--- TEXTO DE LECTURA ---

Podremos hacer frente al enorme problema de desigualdad, pobreza y falta de oportunidades que sufren muchas personas únicamente con medidas redistributivas? Es decir, sólo con nuevos impuestos sobre los muy ricos. ¿Conseguirán estos nuevos impuestos y derechos sociales, como la vivienda, corregir la desigualdad, sacar de la cuneta del paro y de la falta de ingresos a los hogares sin recursos, fomentar la emancipación de los jóvenes y recuperar el deterioro de las clases medias?

A mi juicio, no. Nuestro problema de desigualdad es de tal magnitud que la redistribución por sí sola no será suficiente para erradicarla. Necesitamos actuar también sobre las fuentes de la desigualdad y la pobreza. Sobre la pre-distribución. Pero antes de ver cuáles son, déjenme explicar mi escepticismo con la redistribución.

La redistribución fue un elemento fundamental del “contrato social” de postguerra. Mediante ese contrato, las izquierdas se comprometieron a aceptar, aunque fuese a regañadientes, el capitalismo regulado y competitivo como sistema para organizar la economía; las derechas, por su parte, se comprometieron a pagar impuestos y a apoyar la creación de un nuevo Estado social (o de bienestar) para hacer verdad dos viejas aspiraciones. Primera, el principio de igualdad de oportunidades. Con esa finalidad se crearon los sistemas públicos de educación y de sanidad. Segunda, erradicar la “pobreza de mayores”, que venía de la pérdida de ingresos laborales como consecuencia de dos circunstancias: de la pérdida de empleo derivada de crisis económicas y de la jubilación. Los seguros públicos de paro y de pensiones vinieron a dar cobertura, aunque fuese parcial, a esa pérdida de ingresos que abocaba a la pobreza.

Capitalismo de mercado y Estado social se reconciliaron durante los “Treinta Gloriosos”, las tres décadas que siguieron a la Segunda Guerra Mundial. Empleos estables y salarios dignos, por un lado, e impuestos y programas sociales redistributivos, por otro, crearon una sociedad decente y asentaron una amplia clase media que promovió la extensión de la democracia.

Los españoles firmamos un contrato social de ese tipo en la segunda mitad de los setenta. Primero en los llamados “Acuerdos de la Moncloa”, de marzo de 1977. Y, al año siguiente, con la aprobación de la Constitución. Los gobiernos cristiano-demócratas y los socialistas pusieron las piezas de ese contrato. La democracia española es indisoluble del contrato social de la Transición.

--- MATERIAL PROPORCIONADO ---

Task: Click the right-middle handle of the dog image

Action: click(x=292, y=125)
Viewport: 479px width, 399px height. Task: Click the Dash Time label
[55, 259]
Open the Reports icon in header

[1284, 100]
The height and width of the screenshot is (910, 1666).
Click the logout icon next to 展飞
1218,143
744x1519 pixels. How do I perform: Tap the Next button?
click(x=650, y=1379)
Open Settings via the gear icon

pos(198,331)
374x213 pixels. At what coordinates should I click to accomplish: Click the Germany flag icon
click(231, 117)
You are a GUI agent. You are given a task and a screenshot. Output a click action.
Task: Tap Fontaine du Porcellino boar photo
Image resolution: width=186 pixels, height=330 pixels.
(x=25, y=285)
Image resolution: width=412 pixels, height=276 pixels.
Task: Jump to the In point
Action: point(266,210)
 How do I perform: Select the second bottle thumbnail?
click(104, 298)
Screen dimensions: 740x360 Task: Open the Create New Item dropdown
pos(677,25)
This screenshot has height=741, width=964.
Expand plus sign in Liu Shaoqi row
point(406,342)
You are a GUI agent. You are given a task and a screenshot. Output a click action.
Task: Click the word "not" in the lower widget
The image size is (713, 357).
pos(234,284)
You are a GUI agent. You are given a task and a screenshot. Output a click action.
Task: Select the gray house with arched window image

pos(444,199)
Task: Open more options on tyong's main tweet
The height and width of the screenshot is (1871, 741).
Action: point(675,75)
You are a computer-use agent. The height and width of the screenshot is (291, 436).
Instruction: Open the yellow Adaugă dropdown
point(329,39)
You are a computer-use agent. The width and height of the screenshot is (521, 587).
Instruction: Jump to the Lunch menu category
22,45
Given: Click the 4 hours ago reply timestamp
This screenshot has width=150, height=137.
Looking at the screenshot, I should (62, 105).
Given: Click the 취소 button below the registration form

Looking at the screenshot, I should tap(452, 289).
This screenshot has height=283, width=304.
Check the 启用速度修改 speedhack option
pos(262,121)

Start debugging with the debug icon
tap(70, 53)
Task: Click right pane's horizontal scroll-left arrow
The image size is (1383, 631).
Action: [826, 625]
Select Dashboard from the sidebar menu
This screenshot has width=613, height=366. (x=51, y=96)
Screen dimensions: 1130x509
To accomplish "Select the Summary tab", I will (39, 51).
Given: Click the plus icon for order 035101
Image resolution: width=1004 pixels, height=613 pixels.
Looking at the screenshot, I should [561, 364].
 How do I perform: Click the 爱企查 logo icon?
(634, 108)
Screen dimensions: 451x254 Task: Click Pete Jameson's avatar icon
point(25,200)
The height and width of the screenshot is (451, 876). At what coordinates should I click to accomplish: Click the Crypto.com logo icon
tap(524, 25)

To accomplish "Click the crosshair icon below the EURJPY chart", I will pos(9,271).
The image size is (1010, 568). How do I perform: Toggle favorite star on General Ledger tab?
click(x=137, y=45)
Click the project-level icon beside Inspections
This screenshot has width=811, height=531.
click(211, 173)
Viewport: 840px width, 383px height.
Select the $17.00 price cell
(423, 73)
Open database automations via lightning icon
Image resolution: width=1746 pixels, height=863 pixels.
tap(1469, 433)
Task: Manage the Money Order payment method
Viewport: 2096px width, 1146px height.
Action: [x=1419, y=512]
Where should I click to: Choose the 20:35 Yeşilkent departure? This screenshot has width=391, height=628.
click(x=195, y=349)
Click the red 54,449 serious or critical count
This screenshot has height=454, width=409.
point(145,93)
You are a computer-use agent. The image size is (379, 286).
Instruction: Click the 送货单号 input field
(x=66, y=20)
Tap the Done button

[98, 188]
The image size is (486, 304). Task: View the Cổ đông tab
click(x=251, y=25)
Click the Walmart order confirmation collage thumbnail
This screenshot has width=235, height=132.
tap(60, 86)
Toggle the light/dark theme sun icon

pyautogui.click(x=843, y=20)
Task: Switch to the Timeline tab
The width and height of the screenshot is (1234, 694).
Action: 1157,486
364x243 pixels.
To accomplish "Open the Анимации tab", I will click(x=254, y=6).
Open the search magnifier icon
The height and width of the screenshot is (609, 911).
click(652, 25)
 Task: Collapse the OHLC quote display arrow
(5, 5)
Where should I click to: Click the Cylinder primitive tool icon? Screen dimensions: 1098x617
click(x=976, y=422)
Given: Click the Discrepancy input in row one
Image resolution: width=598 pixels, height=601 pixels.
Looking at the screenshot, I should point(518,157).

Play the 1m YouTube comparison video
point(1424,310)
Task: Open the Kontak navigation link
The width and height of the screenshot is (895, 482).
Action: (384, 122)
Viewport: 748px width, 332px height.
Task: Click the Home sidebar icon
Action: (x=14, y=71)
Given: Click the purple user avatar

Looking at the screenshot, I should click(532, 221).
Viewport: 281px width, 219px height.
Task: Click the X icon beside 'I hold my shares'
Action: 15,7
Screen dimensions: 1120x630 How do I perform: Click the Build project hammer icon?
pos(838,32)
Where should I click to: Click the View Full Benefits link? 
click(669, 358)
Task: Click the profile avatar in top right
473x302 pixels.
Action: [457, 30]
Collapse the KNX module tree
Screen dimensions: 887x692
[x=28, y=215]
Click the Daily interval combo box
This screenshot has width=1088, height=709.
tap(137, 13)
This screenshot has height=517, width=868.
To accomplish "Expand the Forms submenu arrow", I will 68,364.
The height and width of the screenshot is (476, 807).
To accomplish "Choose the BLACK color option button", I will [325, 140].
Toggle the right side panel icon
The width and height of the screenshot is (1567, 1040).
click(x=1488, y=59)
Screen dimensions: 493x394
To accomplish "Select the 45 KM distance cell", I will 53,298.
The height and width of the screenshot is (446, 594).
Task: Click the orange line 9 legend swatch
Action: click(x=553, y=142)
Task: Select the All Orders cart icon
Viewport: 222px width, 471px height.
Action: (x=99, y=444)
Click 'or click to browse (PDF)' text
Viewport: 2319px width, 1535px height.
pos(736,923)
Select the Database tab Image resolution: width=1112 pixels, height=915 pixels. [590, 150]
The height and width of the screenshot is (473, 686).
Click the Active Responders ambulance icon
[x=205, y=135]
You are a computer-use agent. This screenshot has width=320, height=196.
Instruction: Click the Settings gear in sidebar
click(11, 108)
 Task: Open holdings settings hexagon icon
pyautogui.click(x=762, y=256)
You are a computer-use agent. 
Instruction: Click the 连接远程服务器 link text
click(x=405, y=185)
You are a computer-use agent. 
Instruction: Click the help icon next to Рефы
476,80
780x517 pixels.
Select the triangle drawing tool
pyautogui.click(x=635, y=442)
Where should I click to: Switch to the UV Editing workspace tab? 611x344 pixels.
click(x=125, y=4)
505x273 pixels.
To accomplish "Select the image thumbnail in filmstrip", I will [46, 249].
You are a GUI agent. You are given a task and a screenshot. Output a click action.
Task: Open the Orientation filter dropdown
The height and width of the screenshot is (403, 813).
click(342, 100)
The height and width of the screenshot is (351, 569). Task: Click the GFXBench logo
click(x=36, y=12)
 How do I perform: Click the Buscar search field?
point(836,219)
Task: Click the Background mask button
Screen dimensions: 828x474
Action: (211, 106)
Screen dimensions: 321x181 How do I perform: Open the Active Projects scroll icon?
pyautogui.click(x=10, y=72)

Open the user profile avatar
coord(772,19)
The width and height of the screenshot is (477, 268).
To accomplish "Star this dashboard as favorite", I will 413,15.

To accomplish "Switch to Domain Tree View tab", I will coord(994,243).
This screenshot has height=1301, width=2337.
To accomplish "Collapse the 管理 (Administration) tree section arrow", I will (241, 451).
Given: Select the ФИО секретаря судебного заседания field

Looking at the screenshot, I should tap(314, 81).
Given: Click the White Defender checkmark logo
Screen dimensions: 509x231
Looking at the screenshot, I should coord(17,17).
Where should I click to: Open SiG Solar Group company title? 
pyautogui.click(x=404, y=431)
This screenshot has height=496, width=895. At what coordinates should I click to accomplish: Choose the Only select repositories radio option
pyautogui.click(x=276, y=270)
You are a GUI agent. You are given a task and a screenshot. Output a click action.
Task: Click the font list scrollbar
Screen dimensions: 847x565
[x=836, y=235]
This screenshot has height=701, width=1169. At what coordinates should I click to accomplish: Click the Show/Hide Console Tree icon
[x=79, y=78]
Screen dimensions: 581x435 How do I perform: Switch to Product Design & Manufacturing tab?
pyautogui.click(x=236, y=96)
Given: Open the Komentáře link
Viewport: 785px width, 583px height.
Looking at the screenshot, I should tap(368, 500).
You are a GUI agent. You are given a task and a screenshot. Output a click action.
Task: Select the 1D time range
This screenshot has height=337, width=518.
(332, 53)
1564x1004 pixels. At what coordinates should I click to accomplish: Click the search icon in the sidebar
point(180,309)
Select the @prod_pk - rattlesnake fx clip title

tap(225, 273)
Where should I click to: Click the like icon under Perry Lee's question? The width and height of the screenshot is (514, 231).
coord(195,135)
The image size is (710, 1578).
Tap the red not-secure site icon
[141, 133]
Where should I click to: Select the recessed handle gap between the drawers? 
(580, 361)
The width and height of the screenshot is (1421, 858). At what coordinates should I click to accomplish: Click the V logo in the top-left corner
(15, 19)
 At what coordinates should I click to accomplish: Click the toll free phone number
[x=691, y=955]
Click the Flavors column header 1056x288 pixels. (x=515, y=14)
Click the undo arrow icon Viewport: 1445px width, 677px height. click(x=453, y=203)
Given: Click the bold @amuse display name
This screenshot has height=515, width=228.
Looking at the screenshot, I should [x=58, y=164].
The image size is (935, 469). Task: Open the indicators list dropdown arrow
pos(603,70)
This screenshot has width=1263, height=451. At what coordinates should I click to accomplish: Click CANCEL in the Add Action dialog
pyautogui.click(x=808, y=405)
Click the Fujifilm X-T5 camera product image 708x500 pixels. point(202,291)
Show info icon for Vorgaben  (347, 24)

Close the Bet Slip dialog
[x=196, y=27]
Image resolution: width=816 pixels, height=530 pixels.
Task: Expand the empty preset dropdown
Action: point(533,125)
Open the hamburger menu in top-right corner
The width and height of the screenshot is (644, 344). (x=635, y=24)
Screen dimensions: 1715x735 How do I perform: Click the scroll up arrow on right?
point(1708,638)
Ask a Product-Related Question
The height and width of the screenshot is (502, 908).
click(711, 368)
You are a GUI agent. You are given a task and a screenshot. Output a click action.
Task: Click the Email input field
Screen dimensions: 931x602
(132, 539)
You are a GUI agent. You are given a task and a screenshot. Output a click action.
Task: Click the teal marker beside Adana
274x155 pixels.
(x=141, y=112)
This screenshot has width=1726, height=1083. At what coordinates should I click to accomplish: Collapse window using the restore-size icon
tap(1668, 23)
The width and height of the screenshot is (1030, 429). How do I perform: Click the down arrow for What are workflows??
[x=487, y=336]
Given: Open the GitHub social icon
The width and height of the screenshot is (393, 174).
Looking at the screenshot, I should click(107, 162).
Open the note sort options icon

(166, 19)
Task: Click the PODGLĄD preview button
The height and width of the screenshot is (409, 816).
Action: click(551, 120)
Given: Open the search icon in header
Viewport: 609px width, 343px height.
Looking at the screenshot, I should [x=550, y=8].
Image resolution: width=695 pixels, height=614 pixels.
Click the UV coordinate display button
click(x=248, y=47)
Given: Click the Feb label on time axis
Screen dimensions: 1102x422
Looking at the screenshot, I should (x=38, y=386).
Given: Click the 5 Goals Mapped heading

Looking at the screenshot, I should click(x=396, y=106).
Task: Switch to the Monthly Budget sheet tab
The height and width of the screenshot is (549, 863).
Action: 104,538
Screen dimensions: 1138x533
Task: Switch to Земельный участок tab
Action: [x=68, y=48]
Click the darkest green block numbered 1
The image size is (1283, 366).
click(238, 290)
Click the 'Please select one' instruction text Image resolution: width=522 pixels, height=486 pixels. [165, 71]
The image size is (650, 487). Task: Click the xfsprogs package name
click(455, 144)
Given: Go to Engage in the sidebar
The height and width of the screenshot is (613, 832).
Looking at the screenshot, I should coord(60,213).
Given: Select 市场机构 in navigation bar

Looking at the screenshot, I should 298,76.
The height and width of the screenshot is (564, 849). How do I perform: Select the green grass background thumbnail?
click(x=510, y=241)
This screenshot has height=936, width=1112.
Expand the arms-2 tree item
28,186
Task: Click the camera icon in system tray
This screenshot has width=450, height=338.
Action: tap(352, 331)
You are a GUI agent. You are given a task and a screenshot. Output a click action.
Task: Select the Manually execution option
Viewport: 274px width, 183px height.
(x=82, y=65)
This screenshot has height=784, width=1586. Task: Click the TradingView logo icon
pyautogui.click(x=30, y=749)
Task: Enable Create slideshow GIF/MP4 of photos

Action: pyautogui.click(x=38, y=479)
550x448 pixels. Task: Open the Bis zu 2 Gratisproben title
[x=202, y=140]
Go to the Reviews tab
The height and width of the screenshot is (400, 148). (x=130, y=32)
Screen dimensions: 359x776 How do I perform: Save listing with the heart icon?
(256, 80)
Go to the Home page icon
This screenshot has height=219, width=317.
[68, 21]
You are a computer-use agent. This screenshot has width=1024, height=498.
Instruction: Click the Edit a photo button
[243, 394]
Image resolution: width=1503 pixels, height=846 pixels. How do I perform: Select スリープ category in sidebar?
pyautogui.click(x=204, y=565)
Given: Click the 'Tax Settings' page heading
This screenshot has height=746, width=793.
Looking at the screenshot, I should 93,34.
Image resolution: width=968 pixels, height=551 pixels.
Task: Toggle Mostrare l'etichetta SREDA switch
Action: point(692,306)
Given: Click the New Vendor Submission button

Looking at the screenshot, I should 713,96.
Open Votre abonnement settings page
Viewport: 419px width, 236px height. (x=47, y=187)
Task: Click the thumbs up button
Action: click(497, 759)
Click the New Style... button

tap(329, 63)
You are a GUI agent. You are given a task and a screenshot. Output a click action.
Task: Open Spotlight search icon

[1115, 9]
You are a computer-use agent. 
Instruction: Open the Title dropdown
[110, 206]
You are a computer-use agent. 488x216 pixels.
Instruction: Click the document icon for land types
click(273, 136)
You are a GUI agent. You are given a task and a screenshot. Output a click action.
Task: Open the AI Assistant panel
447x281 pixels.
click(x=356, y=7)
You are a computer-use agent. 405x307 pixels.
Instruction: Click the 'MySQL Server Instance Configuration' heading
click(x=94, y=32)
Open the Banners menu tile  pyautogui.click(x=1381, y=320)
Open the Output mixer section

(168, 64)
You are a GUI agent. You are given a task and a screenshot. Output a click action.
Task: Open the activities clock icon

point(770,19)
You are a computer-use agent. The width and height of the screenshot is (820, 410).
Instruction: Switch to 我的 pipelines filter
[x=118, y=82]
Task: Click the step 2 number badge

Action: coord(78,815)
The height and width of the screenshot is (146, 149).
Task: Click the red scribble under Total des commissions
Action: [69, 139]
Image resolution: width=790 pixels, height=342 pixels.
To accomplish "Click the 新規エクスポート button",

---

[EJERCICIOS]:
[1] Enumera los sistemas y seguros públicos que, según el texto sobre la redistribución, se crearon en el marco del Estado social de postguerra.
[2] Escribe la continuación del texto sobre la redistribución a partir de su último párrafo.
Este material no guarda relación con el texto sobre la redistribución.

[RESPUESTAS POR EJERCICIO]:
[1]
- Sistema público de educación
- Sistema público de sanidad
- Seguro público de paro
- Seguro público de pensiones

[2]
Pero el pegamento de ese contrato comenzó a secarse en los años ochenta. Por un lado, conservadores y liberales empezaron a cuestionar su apoyo al principio de solidaridad del Estado social, deslegitimando el pago de impuestos y los gastos redistributivos. Por otro, el capitalismo de mercado mudó su piel; los salarios reales comenzaron a perder capacidad adquisitiva; las reformas del mercado de trabajo, más libertarias que liberales, promovieron el empleo temporal, la inseguridad y los bajos salarios. En esta etapa, los economistas sostenían que un aumento de la equidad distributiva perjudicaba la eficiencia de la economía.

Sorprendentemente, aunque con menores salarios reales, los hogares siguieron consumiendo. La razón fue que los gobiernos fomentaron el endeudamiento como sustituto de los bajos salarios. Hasta que el endeudamiento llegó a sus límites en 2008.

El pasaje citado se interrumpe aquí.